Q: What happens in states that have their own laws similar to the Sunshine Act?

A: The federal Sunshine Act preempts state laws that require reporting or disclosure of the same information. However, any information reportable under state law that is not addressed by the Sunshine Act or is specifically excluded from the Sunshine Act must be reported/disclosed in accordance with that applicable state law.

Q: How is the compensation for clinical trials and other research handled?

A: The act defines “research” as any basic or applied research and product development aimed at expanding the knowledge of public health, including behavioral and social-sciences research. That includes Phases I through IV clinical research for drugs and biologics, and approval trials for devices. CMS said it would delay publication of research payments in certain circumstances to protect the confidentiality of proprietary information.

Payments will be reported if they are made pursuant to a written research agreement/contract, a written protocol, or both. CMS has clarified that related payments are reportable even if the principal investigator to whom the payment is made is not a physician regularly treating patients. Note that CMS excludes material transfers to an investigator for discovery collaboration if the material transfer is not part of a commercial/marketing plan preceding new product development.

The reporting requirements applicable to payments for clinical trials are treated under separate rules from reporting of other payments subject to the Sunshine Act. The payment must be reported once as a single interaction, regardless of how the payments are distributed downstream, and must identify the entity or individual that received the payment, either directly or indirectly from the manufacturer, clinical research organization, or site management organization. Manufacturers will not have to specify whether the research-related payment was direct or indirect.

The payment recipient could include individual principal investigators, teaching hospitals, nonteaching hospitals, or clinics. CMS intends for the principal investigator(s) to include the individual(s) conducting the research or providing the services on behalf of the research institution. For teaching hospitals, CMS will publish all research payments that went to the hospital as a research institution. These will be listed separately from other payments to the hospital, but will include both the study amount and study name.

The clinical trials payment report must identify the physician principal investigator; report the total aggregate amount of research payment, including costs associated with patient care; the time spent by professionals; and the provision of supplies or in-kind items.
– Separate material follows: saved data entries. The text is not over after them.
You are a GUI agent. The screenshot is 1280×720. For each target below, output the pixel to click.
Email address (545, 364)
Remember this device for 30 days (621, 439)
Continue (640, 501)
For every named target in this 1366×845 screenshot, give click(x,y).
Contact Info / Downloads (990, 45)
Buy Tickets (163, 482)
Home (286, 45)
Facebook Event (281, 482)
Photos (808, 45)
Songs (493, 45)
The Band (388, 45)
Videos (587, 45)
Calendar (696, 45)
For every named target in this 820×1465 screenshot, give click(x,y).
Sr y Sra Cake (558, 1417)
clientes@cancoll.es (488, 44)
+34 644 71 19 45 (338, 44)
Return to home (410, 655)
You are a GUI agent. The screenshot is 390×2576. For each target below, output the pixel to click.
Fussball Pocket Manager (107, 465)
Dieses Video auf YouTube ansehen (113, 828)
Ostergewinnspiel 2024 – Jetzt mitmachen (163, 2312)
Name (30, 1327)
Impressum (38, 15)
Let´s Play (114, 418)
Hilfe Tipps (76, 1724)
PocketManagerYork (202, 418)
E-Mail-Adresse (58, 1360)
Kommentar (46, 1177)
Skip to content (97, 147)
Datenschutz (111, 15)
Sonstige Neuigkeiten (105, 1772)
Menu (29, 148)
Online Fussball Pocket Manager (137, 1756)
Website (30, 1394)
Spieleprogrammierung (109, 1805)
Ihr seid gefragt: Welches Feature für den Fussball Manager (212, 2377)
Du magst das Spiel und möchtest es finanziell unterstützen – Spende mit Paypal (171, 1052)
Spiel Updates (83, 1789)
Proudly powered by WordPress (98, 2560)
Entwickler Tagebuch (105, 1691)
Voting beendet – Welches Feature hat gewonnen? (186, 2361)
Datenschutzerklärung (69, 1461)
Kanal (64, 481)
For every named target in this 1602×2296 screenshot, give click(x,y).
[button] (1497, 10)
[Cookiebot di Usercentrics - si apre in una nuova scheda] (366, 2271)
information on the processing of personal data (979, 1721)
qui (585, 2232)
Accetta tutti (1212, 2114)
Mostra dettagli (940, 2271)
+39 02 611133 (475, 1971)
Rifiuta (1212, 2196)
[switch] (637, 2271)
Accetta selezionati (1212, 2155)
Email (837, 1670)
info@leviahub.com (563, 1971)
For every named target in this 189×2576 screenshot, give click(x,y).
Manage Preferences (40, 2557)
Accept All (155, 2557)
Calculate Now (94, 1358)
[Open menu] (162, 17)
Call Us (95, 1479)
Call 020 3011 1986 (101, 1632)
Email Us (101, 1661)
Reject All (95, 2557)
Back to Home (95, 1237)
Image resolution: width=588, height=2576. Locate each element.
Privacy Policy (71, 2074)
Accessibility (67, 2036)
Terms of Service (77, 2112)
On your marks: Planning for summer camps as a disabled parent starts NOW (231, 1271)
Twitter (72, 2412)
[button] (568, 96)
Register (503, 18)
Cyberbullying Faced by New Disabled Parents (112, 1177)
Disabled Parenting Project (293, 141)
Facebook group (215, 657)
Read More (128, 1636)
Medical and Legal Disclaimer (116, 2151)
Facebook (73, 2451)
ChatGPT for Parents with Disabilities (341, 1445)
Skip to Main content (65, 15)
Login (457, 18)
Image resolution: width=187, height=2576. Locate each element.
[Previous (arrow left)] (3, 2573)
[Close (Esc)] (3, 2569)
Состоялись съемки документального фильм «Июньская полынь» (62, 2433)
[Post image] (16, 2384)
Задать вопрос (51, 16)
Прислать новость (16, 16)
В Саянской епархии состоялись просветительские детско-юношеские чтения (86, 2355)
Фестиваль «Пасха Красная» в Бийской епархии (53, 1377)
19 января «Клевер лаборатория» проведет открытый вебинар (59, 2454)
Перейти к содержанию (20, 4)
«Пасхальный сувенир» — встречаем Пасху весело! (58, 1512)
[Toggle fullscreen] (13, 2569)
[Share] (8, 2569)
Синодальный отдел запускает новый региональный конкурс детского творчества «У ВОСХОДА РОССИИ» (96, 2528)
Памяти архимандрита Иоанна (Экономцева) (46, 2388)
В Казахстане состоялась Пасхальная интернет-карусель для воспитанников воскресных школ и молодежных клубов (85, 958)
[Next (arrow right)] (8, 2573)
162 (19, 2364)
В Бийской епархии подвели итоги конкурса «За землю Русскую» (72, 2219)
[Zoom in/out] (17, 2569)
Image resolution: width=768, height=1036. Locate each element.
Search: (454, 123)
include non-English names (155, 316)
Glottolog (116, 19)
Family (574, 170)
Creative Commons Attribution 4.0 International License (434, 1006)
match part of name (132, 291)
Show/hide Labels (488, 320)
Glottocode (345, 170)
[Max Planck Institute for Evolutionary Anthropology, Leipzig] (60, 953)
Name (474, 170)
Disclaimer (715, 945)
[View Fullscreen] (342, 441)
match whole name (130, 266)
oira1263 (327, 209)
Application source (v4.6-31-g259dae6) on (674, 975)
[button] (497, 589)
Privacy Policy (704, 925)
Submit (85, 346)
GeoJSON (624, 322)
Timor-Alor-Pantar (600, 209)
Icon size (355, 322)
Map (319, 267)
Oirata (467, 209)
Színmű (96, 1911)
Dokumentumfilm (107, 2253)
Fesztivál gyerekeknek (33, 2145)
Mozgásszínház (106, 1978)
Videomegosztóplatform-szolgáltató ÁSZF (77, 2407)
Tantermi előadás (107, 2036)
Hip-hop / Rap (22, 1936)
The total aggregate amount of research payments does not include payments for activities separate from the research, such as payments for serving on a study steering committee or for meals and travel, but they don’t have to be itemized. The report must also identify the name of the study and identify the name of the related covered drug, device, biological, or medical supply. Manufacturers have the option of reporting the context of the research and the study’s identifier on the National Institute of Health’s ClinicalTrials.gov website.

The reporting requirements differ for pre-clinical study related payments. Manufacturers making payments related to pre-clinical studies must report only the research entity name, the total amount of payment, and the principal investigator.